Problem description:
Copy the records again, starting at the line that has "Task: Tap the Successfully Sent to heading" and stopping after the line that has "Action: tap(1186, 879)". Change "heading" to "title", leave everything else the same, and don't include the pictures.

Records provided:
"""
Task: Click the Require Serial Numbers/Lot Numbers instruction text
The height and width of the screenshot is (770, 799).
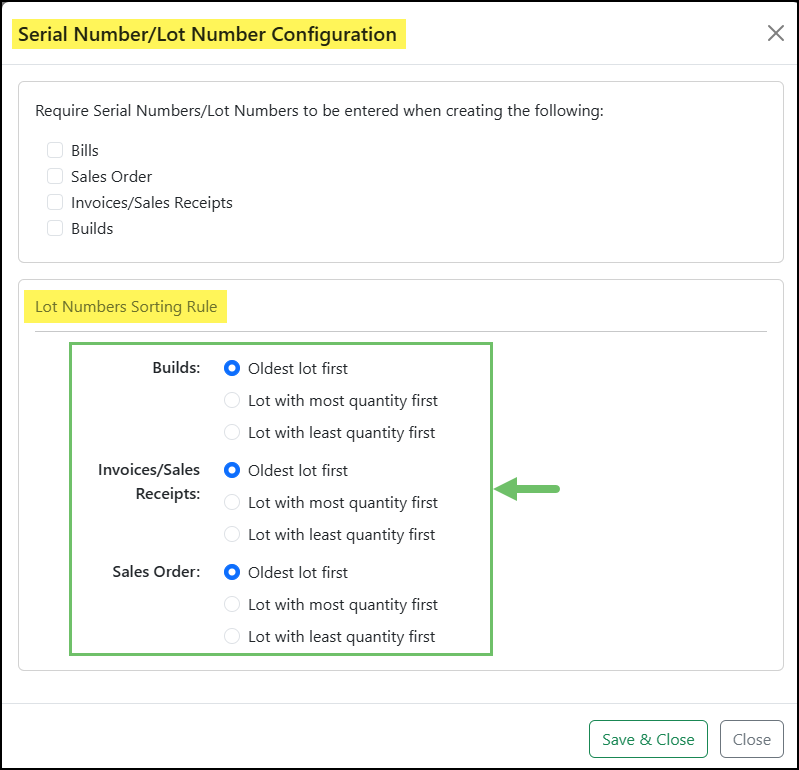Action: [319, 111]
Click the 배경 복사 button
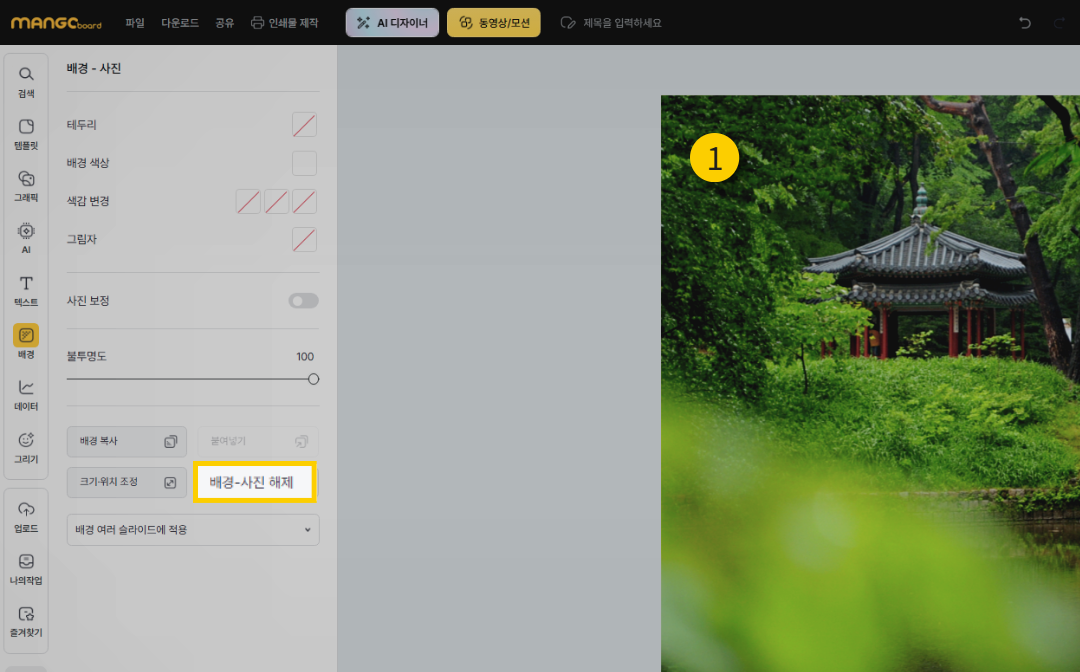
"""
"""
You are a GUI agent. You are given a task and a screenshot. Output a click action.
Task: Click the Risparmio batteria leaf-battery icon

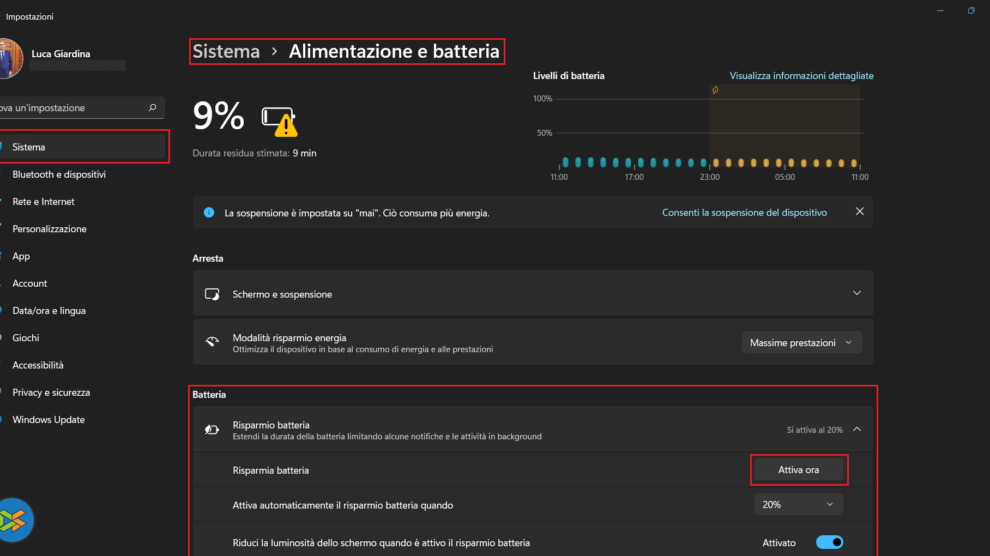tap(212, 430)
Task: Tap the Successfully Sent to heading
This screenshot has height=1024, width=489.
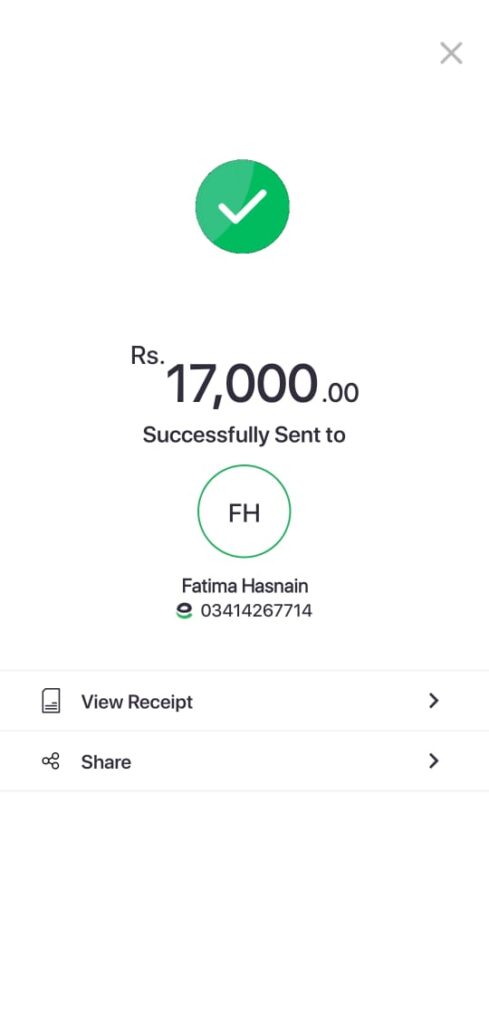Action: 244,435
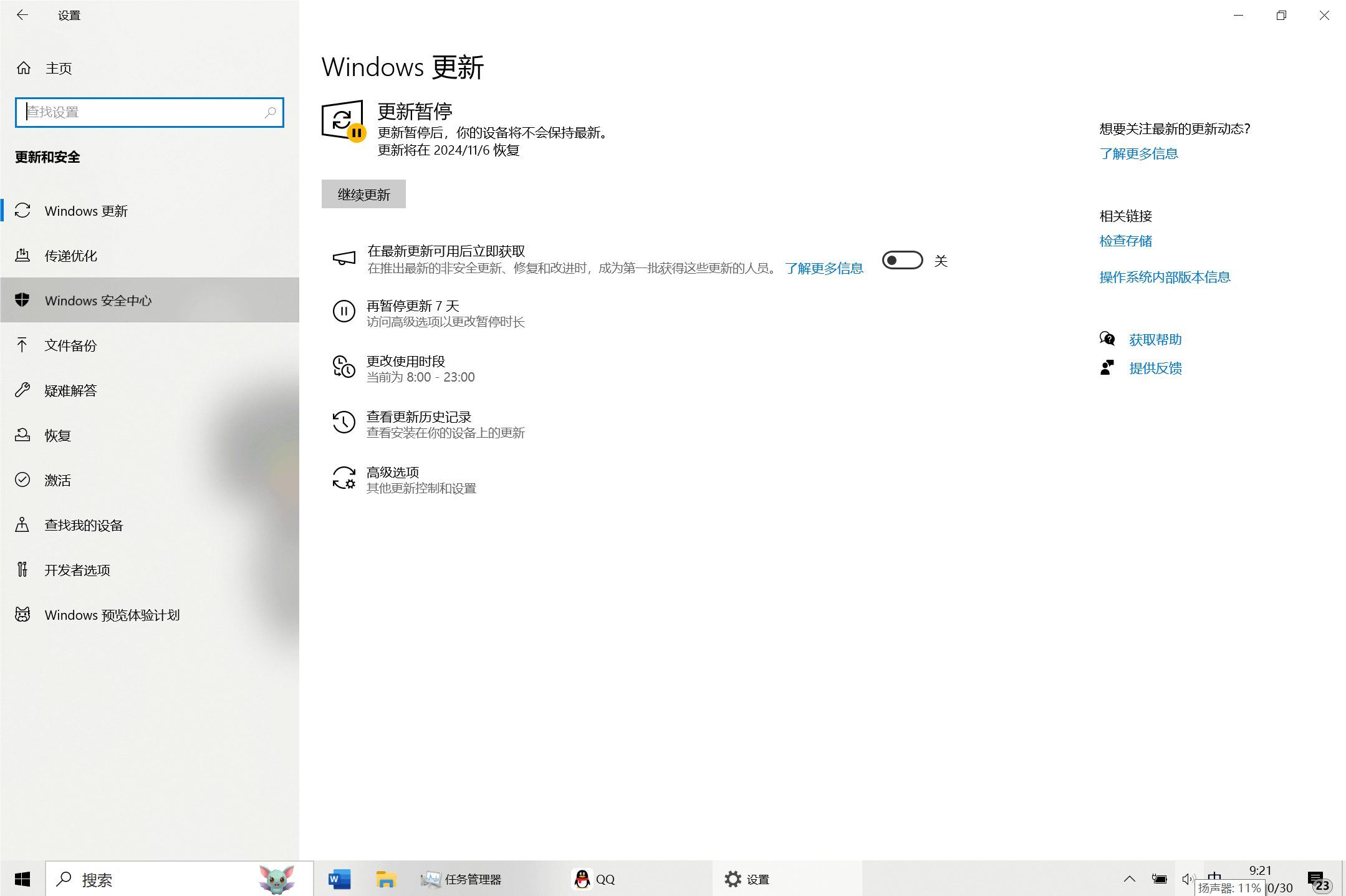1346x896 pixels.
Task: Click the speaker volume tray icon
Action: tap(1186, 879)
"""
"""
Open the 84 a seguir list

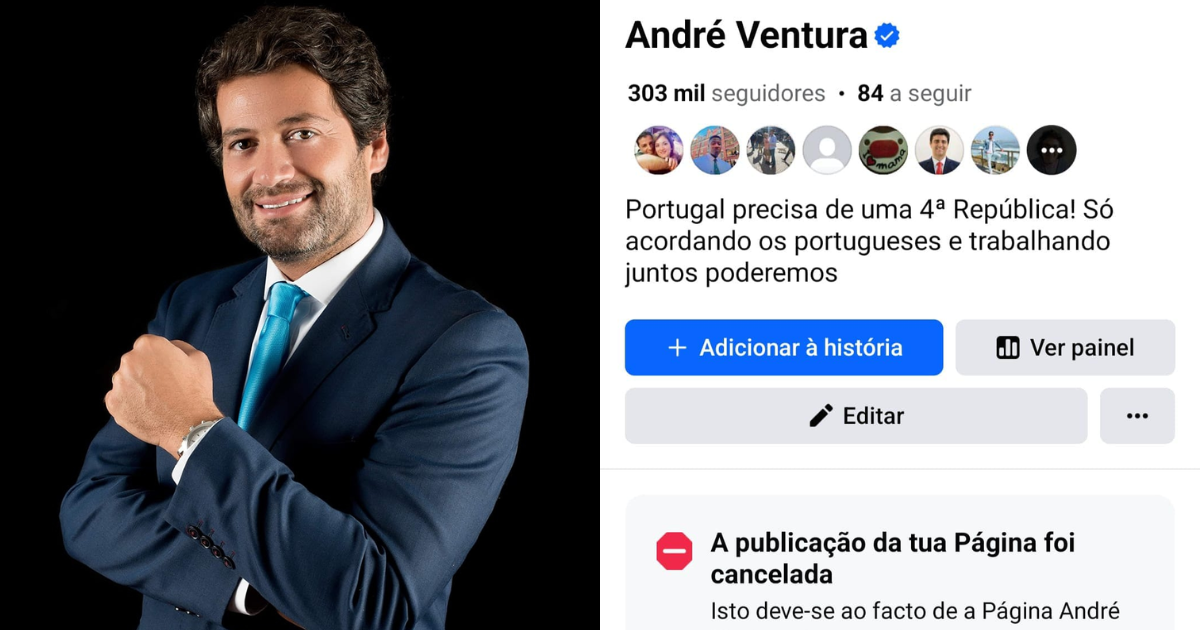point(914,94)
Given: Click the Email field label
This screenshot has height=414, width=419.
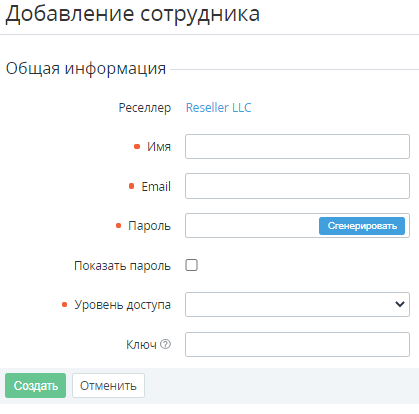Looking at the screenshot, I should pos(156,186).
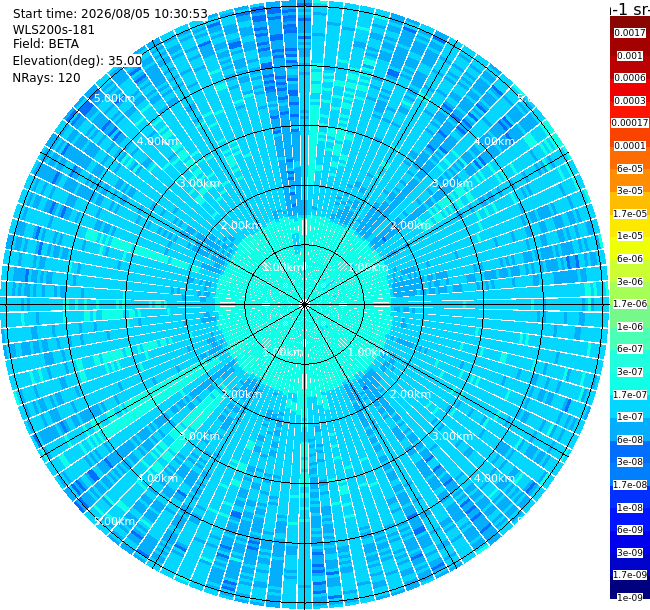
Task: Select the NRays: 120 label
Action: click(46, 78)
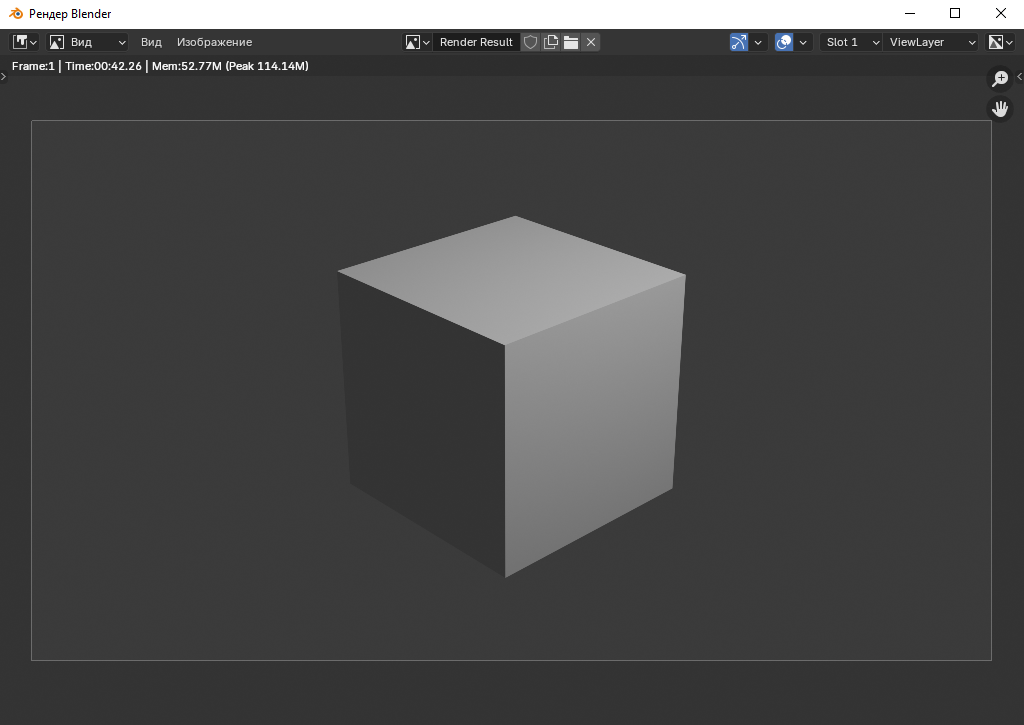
"""
Solution to this exercise:
Task: Tap the Successfully Sent to title
This screenshot has height=1024, width=489.
Action: 244,435
1346x896 pixels.
Task: Click the speaker volume tray icon
Action: tap(1186, 879)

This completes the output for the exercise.